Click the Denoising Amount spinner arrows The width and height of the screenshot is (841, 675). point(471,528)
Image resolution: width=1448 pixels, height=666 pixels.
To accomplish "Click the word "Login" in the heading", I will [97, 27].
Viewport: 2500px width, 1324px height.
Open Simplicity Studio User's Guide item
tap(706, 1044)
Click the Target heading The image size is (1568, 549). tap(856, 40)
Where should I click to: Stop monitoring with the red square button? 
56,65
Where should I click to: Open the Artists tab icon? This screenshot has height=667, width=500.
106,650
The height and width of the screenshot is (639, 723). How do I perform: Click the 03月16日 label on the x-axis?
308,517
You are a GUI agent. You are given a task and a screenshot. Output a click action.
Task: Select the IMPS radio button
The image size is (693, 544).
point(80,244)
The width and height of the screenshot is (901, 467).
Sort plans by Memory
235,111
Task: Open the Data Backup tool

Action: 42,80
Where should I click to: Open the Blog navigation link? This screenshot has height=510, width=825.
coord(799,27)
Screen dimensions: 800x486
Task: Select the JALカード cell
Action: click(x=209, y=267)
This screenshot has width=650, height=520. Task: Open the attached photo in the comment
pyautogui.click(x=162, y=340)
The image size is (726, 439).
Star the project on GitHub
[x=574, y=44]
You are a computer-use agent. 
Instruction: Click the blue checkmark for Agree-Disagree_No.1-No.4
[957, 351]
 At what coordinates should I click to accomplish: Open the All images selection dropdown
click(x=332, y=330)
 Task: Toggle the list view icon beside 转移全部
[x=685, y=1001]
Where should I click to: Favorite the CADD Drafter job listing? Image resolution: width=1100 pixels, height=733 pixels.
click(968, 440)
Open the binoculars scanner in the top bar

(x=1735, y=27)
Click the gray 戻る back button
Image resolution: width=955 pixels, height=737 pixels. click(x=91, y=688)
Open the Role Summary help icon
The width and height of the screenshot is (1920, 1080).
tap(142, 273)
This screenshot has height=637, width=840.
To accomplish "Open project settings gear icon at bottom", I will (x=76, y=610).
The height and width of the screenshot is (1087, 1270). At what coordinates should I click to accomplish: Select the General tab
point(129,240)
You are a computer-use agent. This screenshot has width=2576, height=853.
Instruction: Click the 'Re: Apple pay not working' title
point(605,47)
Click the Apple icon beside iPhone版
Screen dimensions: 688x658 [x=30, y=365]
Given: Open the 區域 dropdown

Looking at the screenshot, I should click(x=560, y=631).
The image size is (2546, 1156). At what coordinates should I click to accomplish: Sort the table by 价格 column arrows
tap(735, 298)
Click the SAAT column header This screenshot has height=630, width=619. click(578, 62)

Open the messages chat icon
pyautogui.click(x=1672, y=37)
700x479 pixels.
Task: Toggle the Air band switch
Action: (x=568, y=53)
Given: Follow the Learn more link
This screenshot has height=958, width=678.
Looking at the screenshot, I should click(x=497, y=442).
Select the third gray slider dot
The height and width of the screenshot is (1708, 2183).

· · · · ·

Description of the task: Find each line in the rows above that contains the word "Toggle", and copy every such line in full.

Answer to this problem:
 Task: Toggle the list view icon beside 转移全部
Task: Toggle the Air band switch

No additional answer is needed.